Juego a hacer carreras con el desastre por la Tercera Avenida. El desastre espejea en las aguas del río Hudson. Cuando me atrevo a mirar hacia arriba buscando un signo que me reconforte, inexorables neones resplandecen.
No, nadie se compadecerá de ti en esta ciudad donde el fracaso es sinónimo de vergüenza, y las lágrimas anacronismos, algo que ya no se lleva, ni siquiera en los cines.
Elizabeth Smart
Siempre he dicho que escribir finales felices, en mi caso, no se debe tanto a una firme convicción por el "y fueron felices para siempre", como a una terrible sensación de incompetencia. Los finales tristes son tan sublimes, tan perfectos, que considero que hay que estar hecho de otra pasta, o tener un talento especial, para darles vida sin morir uno mismo en el intento. Es por ello que leer historias de dolor y tribulaciones escritas por otras personas suele provocar en mí una envidia lacerante -cuando están bien construidas, claro-.

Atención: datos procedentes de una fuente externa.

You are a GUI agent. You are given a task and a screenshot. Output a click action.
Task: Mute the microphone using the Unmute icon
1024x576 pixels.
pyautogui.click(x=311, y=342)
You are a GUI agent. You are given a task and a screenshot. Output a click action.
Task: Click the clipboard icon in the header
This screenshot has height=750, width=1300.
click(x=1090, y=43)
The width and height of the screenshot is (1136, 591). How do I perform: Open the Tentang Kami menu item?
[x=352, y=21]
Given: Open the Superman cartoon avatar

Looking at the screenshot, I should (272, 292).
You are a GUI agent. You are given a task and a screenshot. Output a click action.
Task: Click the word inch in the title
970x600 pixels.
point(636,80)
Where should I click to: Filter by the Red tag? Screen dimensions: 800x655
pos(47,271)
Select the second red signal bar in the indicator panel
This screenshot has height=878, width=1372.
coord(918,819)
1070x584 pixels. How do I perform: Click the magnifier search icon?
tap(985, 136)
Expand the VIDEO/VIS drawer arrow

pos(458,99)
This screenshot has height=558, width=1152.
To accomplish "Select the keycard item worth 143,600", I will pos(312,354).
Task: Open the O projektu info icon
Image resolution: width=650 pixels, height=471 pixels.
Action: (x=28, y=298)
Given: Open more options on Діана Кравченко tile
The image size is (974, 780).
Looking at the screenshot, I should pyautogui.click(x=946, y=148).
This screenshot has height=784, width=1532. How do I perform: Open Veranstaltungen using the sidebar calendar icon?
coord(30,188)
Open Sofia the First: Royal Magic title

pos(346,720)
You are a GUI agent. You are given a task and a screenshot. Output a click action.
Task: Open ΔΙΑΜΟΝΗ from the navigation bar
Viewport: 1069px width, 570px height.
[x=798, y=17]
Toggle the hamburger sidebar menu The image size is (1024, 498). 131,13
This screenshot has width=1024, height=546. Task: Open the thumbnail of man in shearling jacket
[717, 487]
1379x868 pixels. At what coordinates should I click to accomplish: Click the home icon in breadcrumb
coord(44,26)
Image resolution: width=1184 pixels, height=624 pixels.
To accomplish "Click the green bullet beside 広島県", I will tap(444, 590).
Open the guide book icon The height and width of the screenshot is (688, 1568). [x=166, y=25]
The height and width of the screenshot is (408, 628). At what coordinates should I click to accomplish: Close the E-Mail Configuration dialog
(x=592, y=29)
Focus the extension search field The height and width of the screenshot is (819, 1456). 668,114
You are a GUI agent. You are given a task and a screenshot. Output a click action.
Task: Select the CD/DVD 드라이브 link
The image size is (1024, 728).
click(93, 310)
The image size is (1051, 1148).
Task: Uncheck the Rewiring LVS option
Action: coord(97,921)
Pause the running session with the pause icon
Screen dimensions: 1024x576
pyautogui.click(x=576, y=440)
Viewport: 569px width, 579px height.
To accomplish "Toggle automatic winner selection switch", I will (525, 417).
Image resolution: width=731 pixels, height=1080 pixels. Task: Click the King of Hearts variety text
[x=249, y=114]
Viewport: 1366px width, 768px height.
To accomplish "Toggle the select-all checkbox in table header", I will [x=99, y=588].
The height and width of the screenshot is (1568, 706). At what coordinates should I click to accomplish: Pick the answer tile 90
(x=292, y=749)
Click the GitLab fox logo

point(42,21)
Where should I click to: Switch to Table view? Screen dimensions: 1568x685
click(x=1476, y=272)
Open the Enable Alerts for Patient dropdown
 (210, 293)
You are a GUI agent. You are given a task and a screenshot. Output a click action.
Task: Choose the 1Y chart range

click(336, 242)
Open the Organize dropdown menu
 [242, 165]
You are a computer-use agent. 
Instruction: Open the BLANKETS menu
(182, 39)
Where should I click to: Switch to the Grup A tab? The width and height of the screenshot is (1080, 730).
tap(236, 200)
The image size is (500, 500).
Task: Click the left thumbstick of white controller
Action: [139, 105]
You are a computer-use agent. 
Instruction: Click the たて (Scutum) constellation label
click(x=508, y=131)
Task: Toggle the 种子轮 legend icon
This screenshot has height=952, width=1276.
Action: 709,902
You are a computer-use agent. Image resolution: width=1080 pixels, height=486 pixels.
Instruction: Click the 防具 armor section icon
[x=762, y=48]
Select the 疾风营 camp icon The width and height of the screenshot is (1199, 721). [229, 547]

En Grand Central Station me senté y lloré es, precisamente, una de esas obras maestras del desgarro, y las cotas que han alcanzado mis celos durante su lectura sólo son equiparables a las que ha alcanzado mi gozo. Empezando por el título y terminando por el último renglón. O viceversa, porque poco importa aquí si empiezas por un lado o terminas por el otro. El aura de tristeza y desventura que envuelve la obra de Elizabeth Smart, publicada por vez primera en 1945, es tan pura que cada uno de sus párrafos te traspasa con la sádica funcionalidad de una jeringuilla.
Dice la gente que el perfume y el veneno vienen en frasco pequeño. Este libro es ambas cosas al mismo tiempo, y a mí no deja de maravillarme cómo, en tan pocas páginas, uno tiene el privilegio de enfrentarse, cara a cara, con una representación tan despiadada y exuberante de la belleza del drama.